Ma alla luce dei nuovi dati ufficiali resocontati dall’Upb c’è la fondata probabilità che in parecchi casi ci siano stati utilizzi impropri e vere e proprie truffe; di valore complessivamente miliardario, visto che le ore autorizzate ed erogate (senza contare quelle chieste ma ancora bloccate e quindi non ottenute) superano sinora il mezzo miliardo.

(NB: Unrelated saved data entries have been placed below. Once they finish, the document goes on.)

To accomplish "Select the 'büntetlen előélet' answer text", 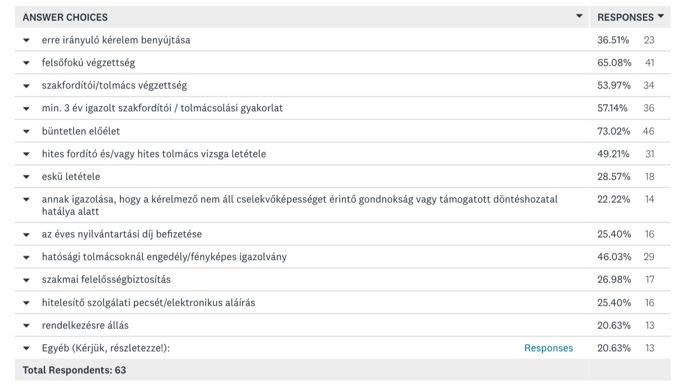I will tap(81, 131).
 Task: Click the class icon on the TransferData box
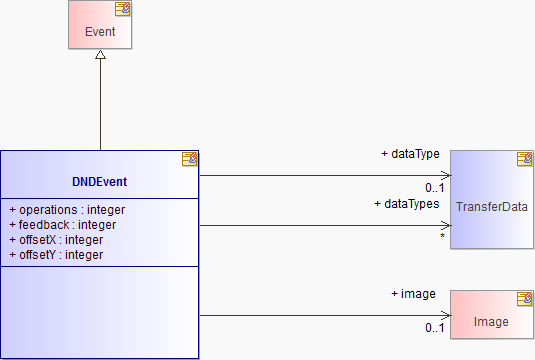pyautogui.click(x=524, y=159)
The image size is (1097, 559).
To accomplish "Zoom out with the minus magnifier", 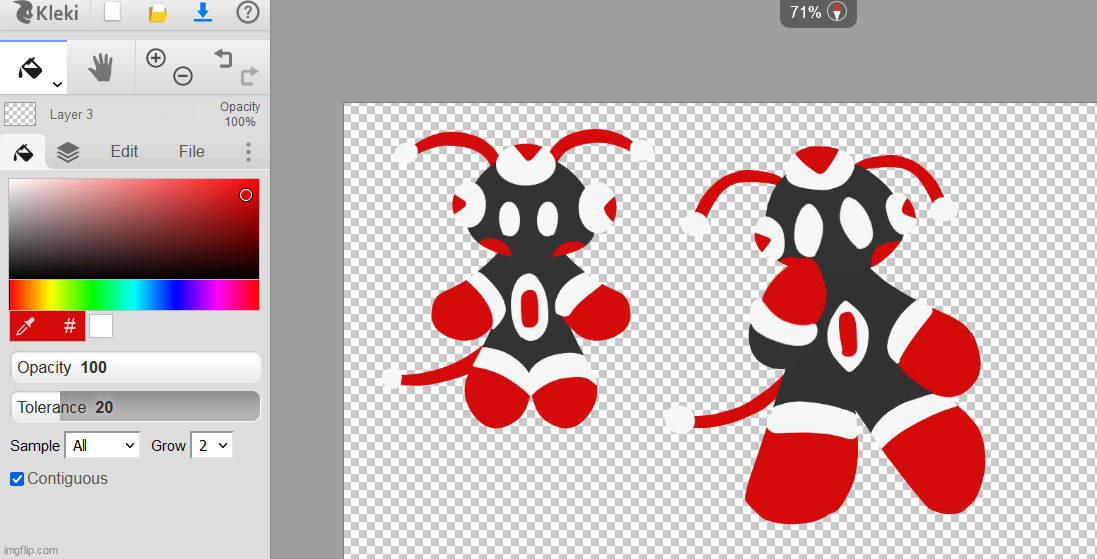I will click(183, 76).
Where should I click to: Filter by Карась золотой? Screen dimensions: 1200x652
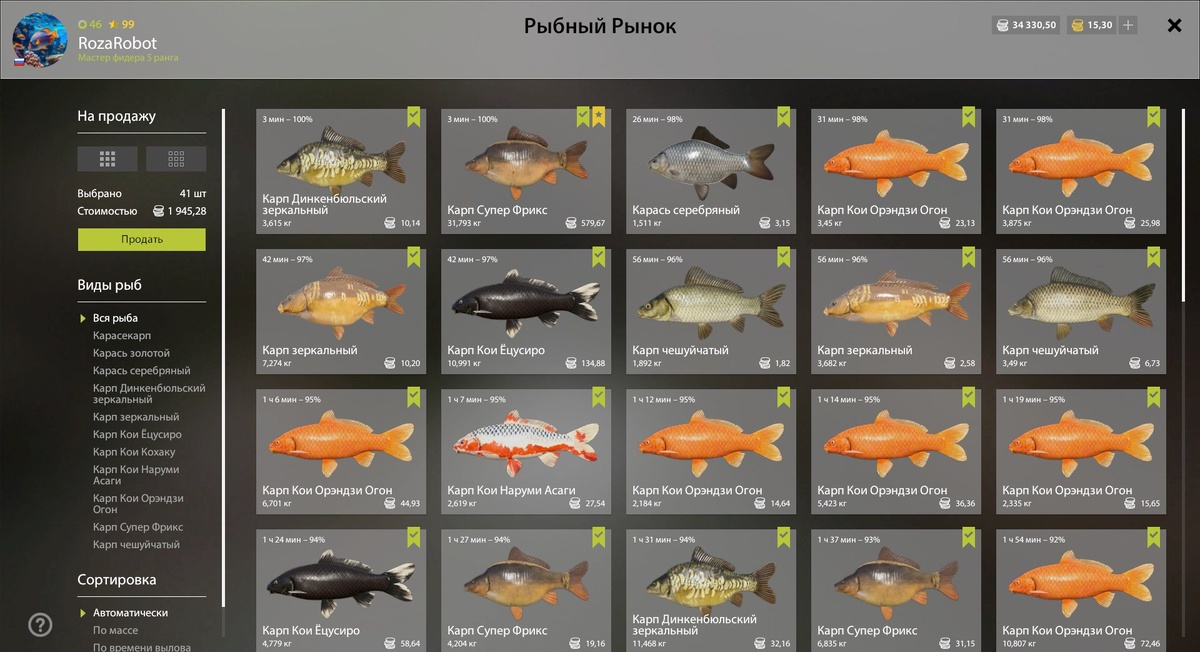tap(131, 353)
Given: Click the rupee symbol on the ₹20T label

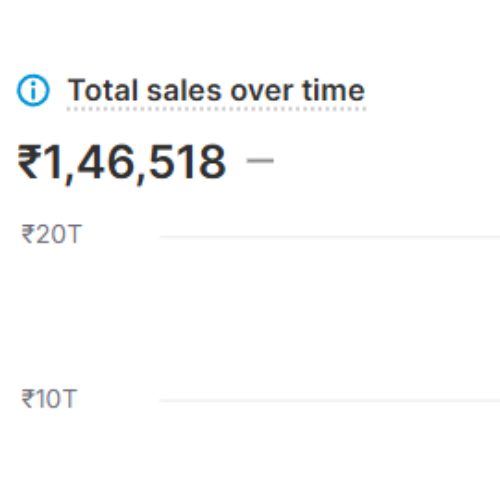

Scattano già le prime reazioni: «Non mi stupisce che ci sia stata qualche furbizia da parte delle aziende ma il tema è la crescita perché altrimenti la cassa integrazione finisce e le imprese falliscono. Quello che serve è uscire dalla crisi», dice all’Adnkronos il segretario generale Cisl, Annamaria Furlan, precisando però che «bisogna verificare nel dettaglio, perché non è solo il fatturato a determinare uno stato di crisi delle imprese. I dati dicono che le ore di Cig sono arrivate nei soli primi 6 mesi del 2020 a 2,28 miliardi di ore richieste, quindi nessuno può escludere che ci sia stata qualche furbizia».
Fonti di stampa riportano che il Governo sarebbe intenzionato a mettere un “catenaccio” alle erogazioni, blindando i requisiti per l’accesso alla cassa integrazione. Il ministro dell’Economia Roberto Gualtieri nell’audizione in Parlamento ha detto che intende «rendere più selettiva la Cig», introducendo elementi di differenziazione e selezione della platea di imprese, chiedendo a quelle che possono un contributo a questo strumento».
E le novità potrebbero arrivare molto presto, con la “manovra d’agosto” che il Governo si accinge a varare. La proroga della cassa integrazione per altre 18 settimane è già stata decisa e qui si potrebbe prevedere un contributo percentuale e proporzionale alle spese della Cig chiesta dalle imprese che non risultano in perdita. Si parla di un importo tra il 9% ed il 15% a carico delle aziende, che dovrebbe funzionare da dissuasore contro le future richieste.